5. Error Handling¶
In every distributed system, the robustness of your application depends on its ability to recover gracefully from unexpected events. The AMPS client provides the building blocks necessary to ensure your application can recover from the kinds of errors and special events that may occur when using AMPS.
Exceptions¶
Generally speaking, when an error occurs that prohibits an operation
from succeeding, AMPS will throw an exception. AMPS exceptions
universally derive from AMPS::AMPSException
, so by catching
AMPSException
, you will be sure to catch anything AMPS throws. For
example:
...
void ReadAndEvaluate(Client& client)
{
/* read a new payload from the user */
string payload;
getline(cin, payload);
/* write a new message to AMPS */
if (!payload.empty()) {
try
{
client.publish("UserMessage",
string("{ \"message\" : \"data\" }");
}
catch (const AMPSException& exception)
{
cerr << "An AMPS exception occurred: "<< exception.toString() << endl;
}
}
}
In this example, if an error occurs the program writes the error to
stderr
, and the publish()
command fails. However, client
is
still usable for continued publishing and subscribing. When the error
occurs, the exception is written to the console, converting the
exception to a string via the toString()
method.
AMPS exception types vary based on the nature of the error that occurs.
In your program, if you would like to handle certain kinds of errors
differently than others, you can catch
the appropriate subclass of
AMPSException
to detect those specific errors and do something
different.
string CreateNewSubscription(Client& client)
{
string id;
string topicName;
while (id.empty()) {
topicName = AskUserForTopicName();
try
{
/* If an error occurs when setting up the subscription whether or not to try again
* based on the subclass of AMPSException that is thrown. If a
* BadRegexTopicException, this exception is thrown during subscription to indicate
* that a bad regular expression was supplied, so we would like to give the user a
* chance to correct.
*/
id = client.subscribe(bind(HandleMessage,
placeholders::_1),
topicName, 5000);
}
catch(const BadRegexTopicException& ex)
{
/* This line indicates that the program catches the BadRegexTopicException
* exception and displays a specific error to the user indicating the topic name or
* expression was invalid. By not returning from the function in this catch block,
* the while loop runs again and the user is asked for another topic name.
* we’ll ask the user for another topic
*/
DisplayError("Error: bad topic name or regular " +
"expression ’" + topicName +"’. " +
"The error was: " + ex.toString());
}
/* If an AMPS exception of a type other than BadRegexTopicException is thrown by
* AMPS, it is caught here.
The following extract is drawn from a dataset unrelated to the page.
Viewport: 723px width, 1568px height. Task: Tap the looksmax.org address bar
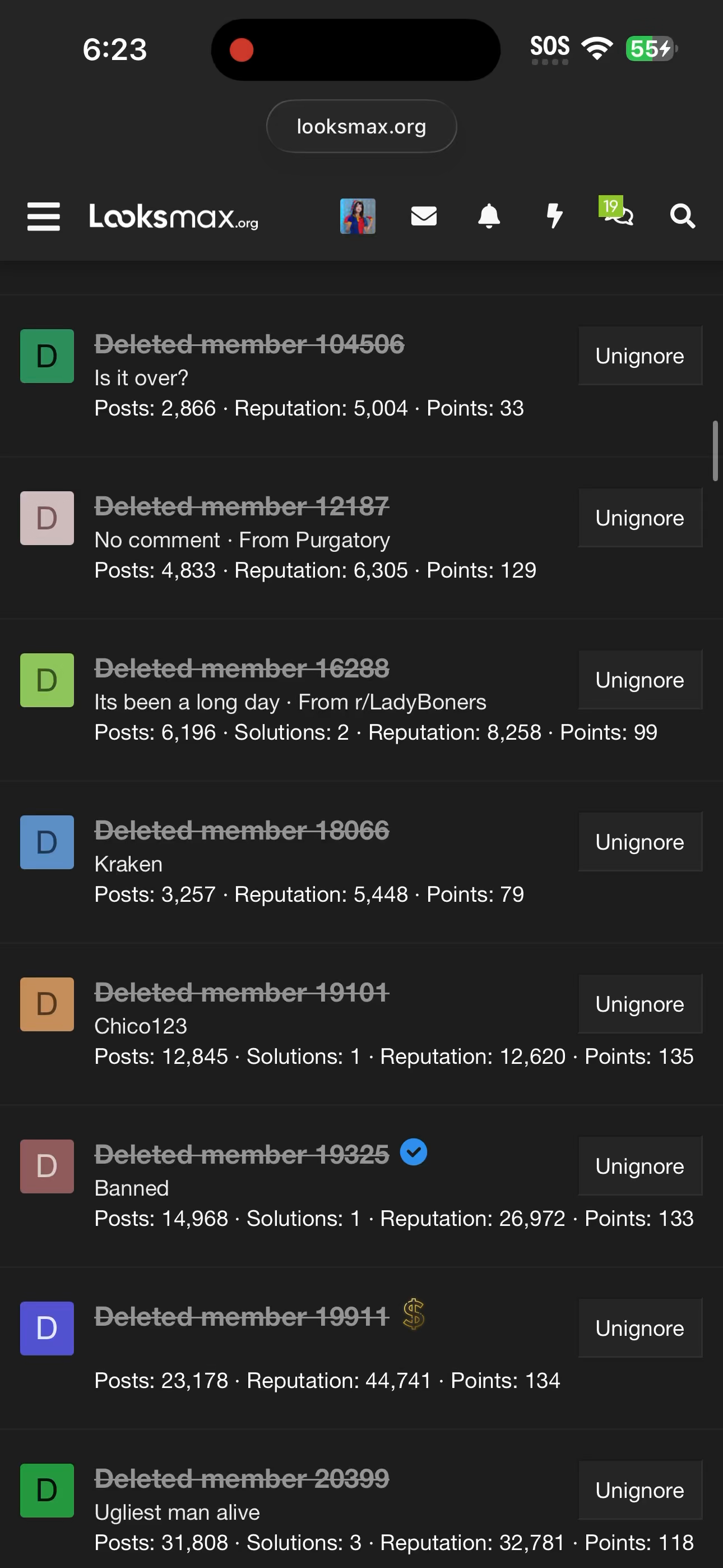tap(362, 127)
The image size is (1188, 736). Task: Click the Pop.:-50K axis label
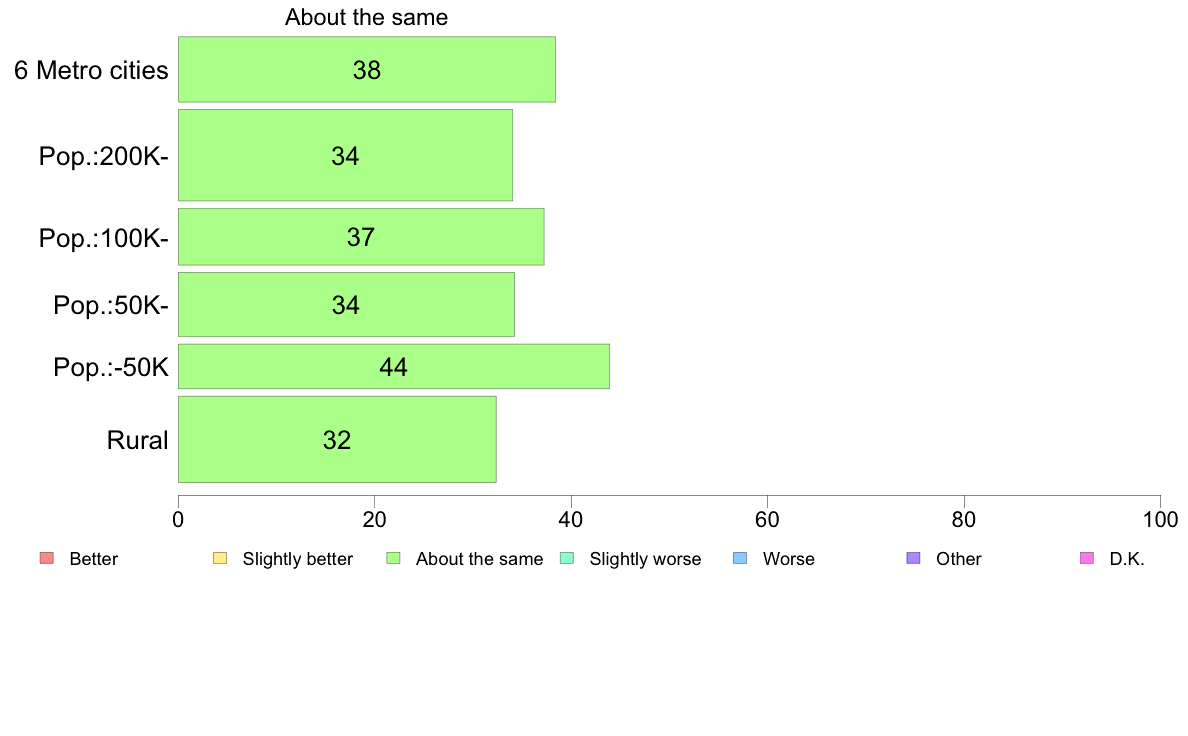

In that case, the program emits a different error
* message to the user.
*/
catch(const AMPSException& ex)
{
DisplayError("Error: error setting up subscription " +
"to topic " + topicName +
". The error was: " + ex.toString());
/* At this point the code stops attempting to subscribe to the client by the return
* NULL statement.
*/
return NULL; // give up
}
}
return id;
}
Example 5.1: Catching AMPSException Subclasses
Exception Types¶
Each method in AMPS documents the kinds of exceptions that it can throw. For reference, Table 1.A: contains a list of all of the exception types you may encounter while using AMPS, when they occur, and what they mean.
Command Timeout¶
The named convenience methods and the Command
class provide a
timeout
setting that specifies how long the command should wait
to receive a processed
acknowledgment from AMPS. This can be helpful
in cases where it is important for the caller to limit the amount of time
to block waiting for AMPS to acknowledge the command. If the AMPS client
does not receive the processed acknowledgment within the specified
time, the client sends an unsubscribe
command to the server to
cancel the command and throws an exception.
Acknowledgments from AMPS are processed by the client receive thread on the same socket as data from AMPS. This means that any other data previously returned (such as the results of a large query) must be consumed before the acknowledgment can be processed. An application that submits a set of SOW queries in rapid succession should set a timeout that takes into account the amount of time required to process the results of the previous query.
Exception Handling and Asynchronous Message Processing¶
When using asynchronous message processing, exceptions thrown from the message handler are silently absorbed by the AMPS C++ client by default. The AMPS C++ client allows you to register an exception listener to detect and respond to these exceptions. When an exception listener is registered, AMPS will call the exception listener with the exception. See Chapter 5 for details.
Controlling Blocking With Command Timeout¶
The named convenience methods and the Command
class provide a
timeout
setting that specifies how long the command should wait
to receive a processed
acknowledgment from AMPS. This can be helpful
in cases where it is important for the caller to limit the amount of time
to block waiting for AMPS to acknowledge the command. If the AMPS client
does not receive the processed acknowledgment within the specified
time, the client sends an unsubscribe
command to the server to
cancel the command and throws an exception.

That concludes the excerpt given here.